The quarterback run the Bucs utilized on a third down late in the second quarter at the Saints' 23-yard line seemed like a curious decision, at best. But players said the play had success against the scout team in practice last week. • On the third-and-4 play, the Bucs ran to the right side with backup Josh Johnson at quarterback. Johnson was stopped after a 1-yard gain, leaving the Bucs to kick a field goal that left them down 14-3. • So, how did a play the team was so confident in go so wrong? Johnson explained. "It was basically dependent on whether we (blocked) the defensive end," he said. "The way (the Saints) set their front, they overloaded their (defensive) line on that side and it was going to be a little harder for our guys to reach him. But until you get tackled, I don't think you can get stopped. • "They made a good play.

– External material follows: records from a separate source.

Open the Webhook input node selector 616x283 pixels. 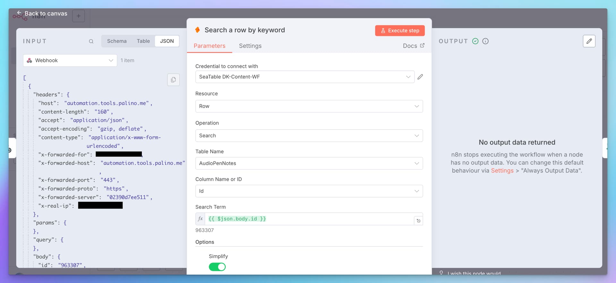(x=70, y=61)
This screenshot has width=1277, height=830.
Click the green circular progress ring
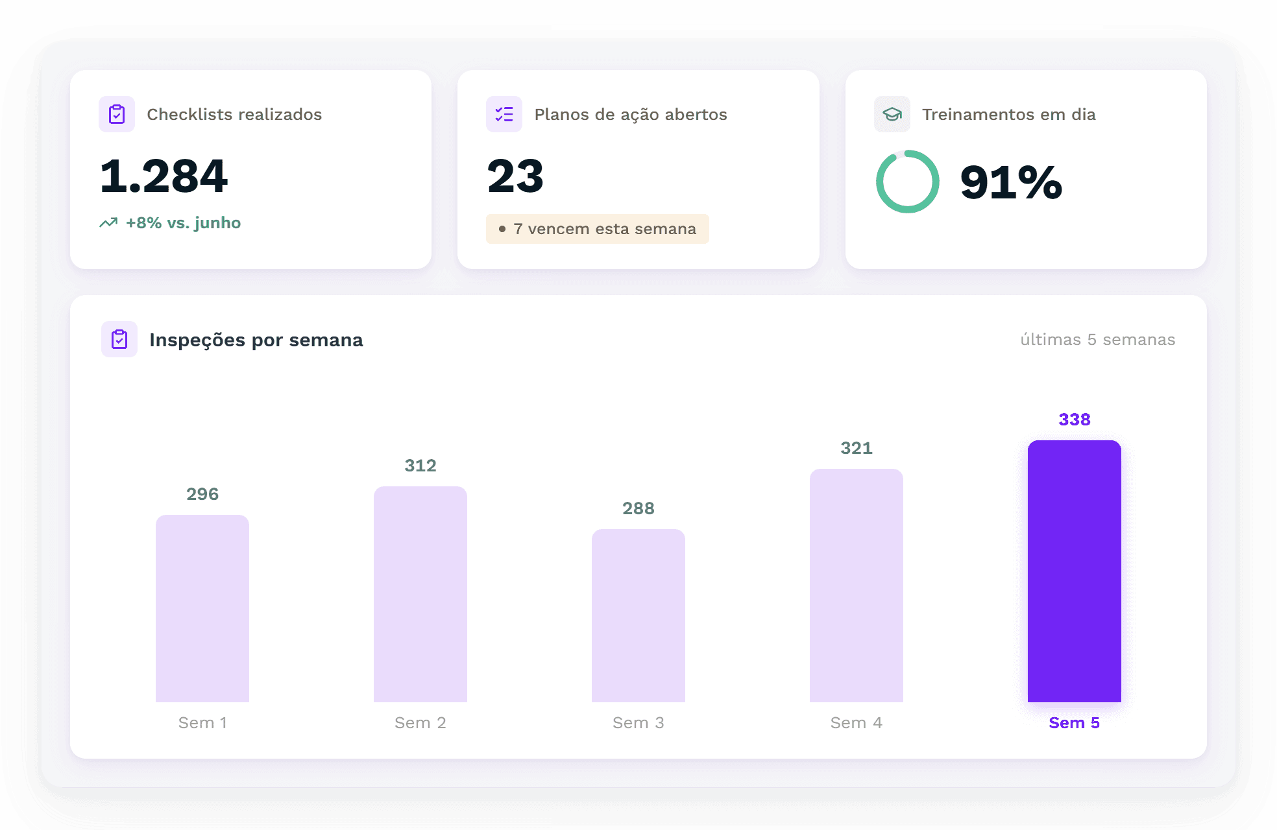(x=907, y=182)
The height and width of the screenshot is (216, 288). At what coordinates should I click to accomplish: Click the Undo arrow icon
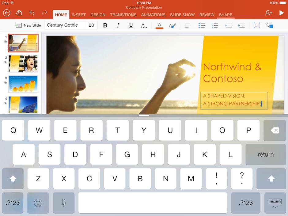32,13
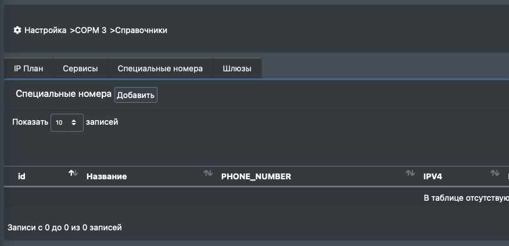Toggle sort arrows on PHONE_NUMBER column
The image size is (509, 246).
[410, 173]
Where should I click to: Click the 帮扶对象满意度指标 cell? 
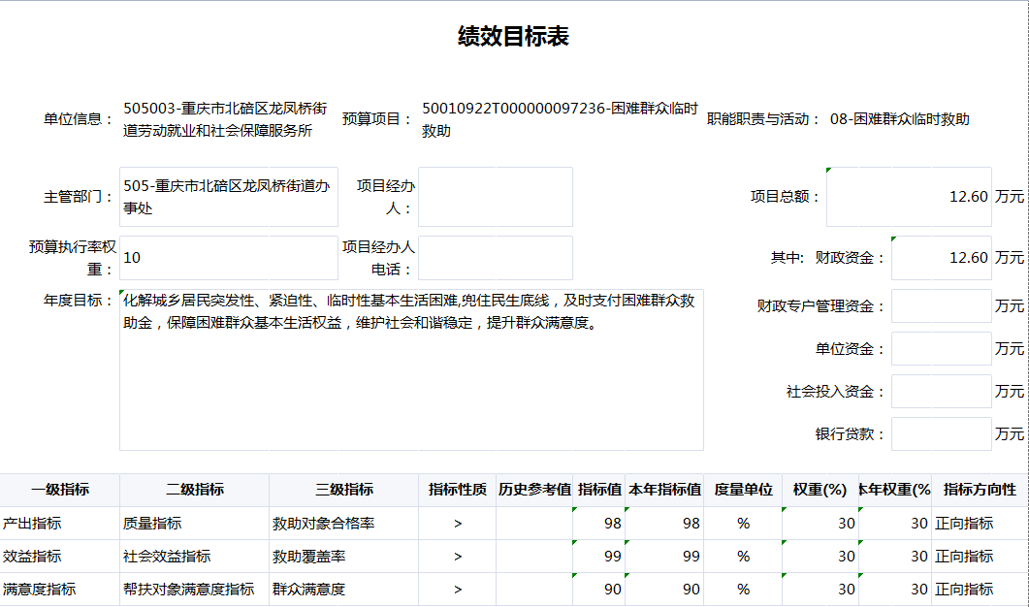tap(195, 590)
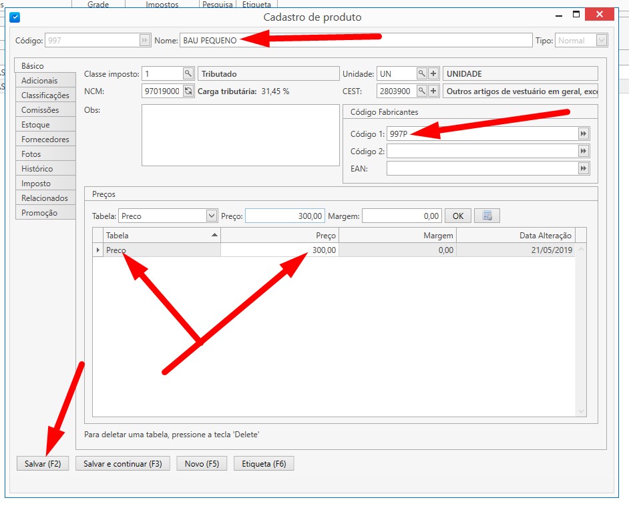Click the NCM refresh icon
This screenshot has width=629, height=506.
coord(188,91)
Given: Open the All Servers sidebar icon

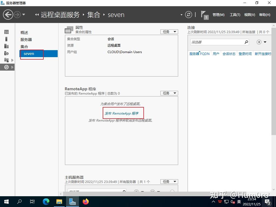Looking at the screenshot, I should pyautogui.click(x=6, y=46).
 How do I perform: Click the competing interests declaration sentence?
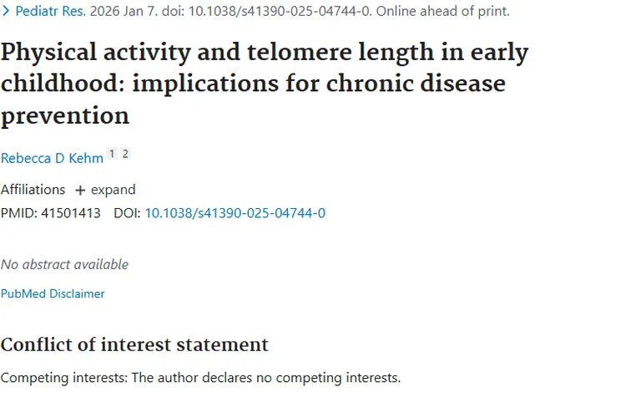(x=200, y=378)

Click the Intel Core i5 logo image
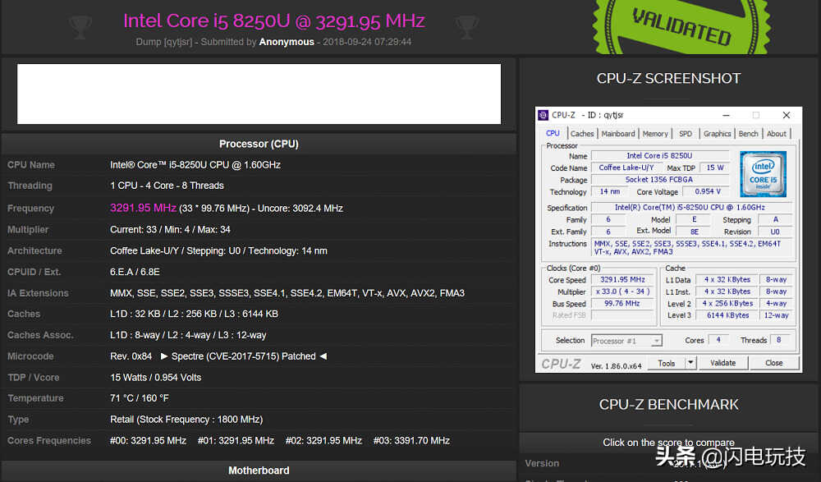click(x=763, y=174)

The end got up the field, so I just tried to cut it back in and get something positive and protect the points. And we were able to get some points out of it, so that was good." • Starter Josh Freeman added: "We missed one block and … next thing you know, it's a mess."

Linebacker shakeup

. Coach and defensive coordinator Raheem Morris shook up his linebacker corps, inserting Adam Hayward, left, into the starting lineup on the strong side, moving Quincy Black, center, to the weak side and benching Geno Hayes, right, the former starter on the weak side. Mason Foster, as usual, started in the middle. The move was made in an effort to get better performance out of the group. "We needed some better play out of the (weakside) linebacker position," Morris said. Hayes conceded: "I just have to be more consistent. Got to keep it moving." Hayes, who said he only played on special teams Sunday, had started 24 consecutive games, but Morris likely became weary of the on-again, off-again nature of his play. Black said he was comfortable playing wherever he was asked to contribute. "I play linebacker," he said. "That stuff doesn't matter. That's just a label."

For the second consecutive season, Gerald McCoy's season will end on injured reserve because of a torn biceps muscle. • Sunday was a day filled with optimism and relief for the defensive tackle, who returned after a two-game absence because of an ankle injury. But in the first quarter, McCoy suffered a torn biceps muscle. • McCoy, the third overall pick in 2010, suffered a torn biceps in his left arm last season; now he has a torn right biceps. • "Hey, stuff like that happens, man," DT Brian Price said. "I feel bad for him because he had the same injury last year, just on the other arm. My heart goes out to him because I know how hard it is being on (injured reserve). I just hope he gets better. • "We can't count our losses and be sorry for ourselves. We just have to keep pushing." • Having to play the majority of the game without its most important defensive lineman, the middle of the Bucs defense was exploited against the run. By game's end, the Bucs had given up 195 rushing yards. • Compounding the problem, backup DT Frank Okam didn't make the trip to New Orleans, remaining in Tampa because of a calf injury. That left the Bucs with just two other true defensive tackles: Price and Roy Miller. • Coach Raheem Morris substituted ends Da'Quan Bowers and George Johnson periodically, but neither is suited to play on running downs against much bigger interior offensive linemen. • "We had guys like Bowers and George come in, but they'd just come in for about one or two plays and then get back out there," Price said. • Still, the Bucs will have to face this reality. And it won't be easy. • "It's unfortunate," CB Ronde Barber said. "You hate to see that happen, especially with a young player. We're a different team without him."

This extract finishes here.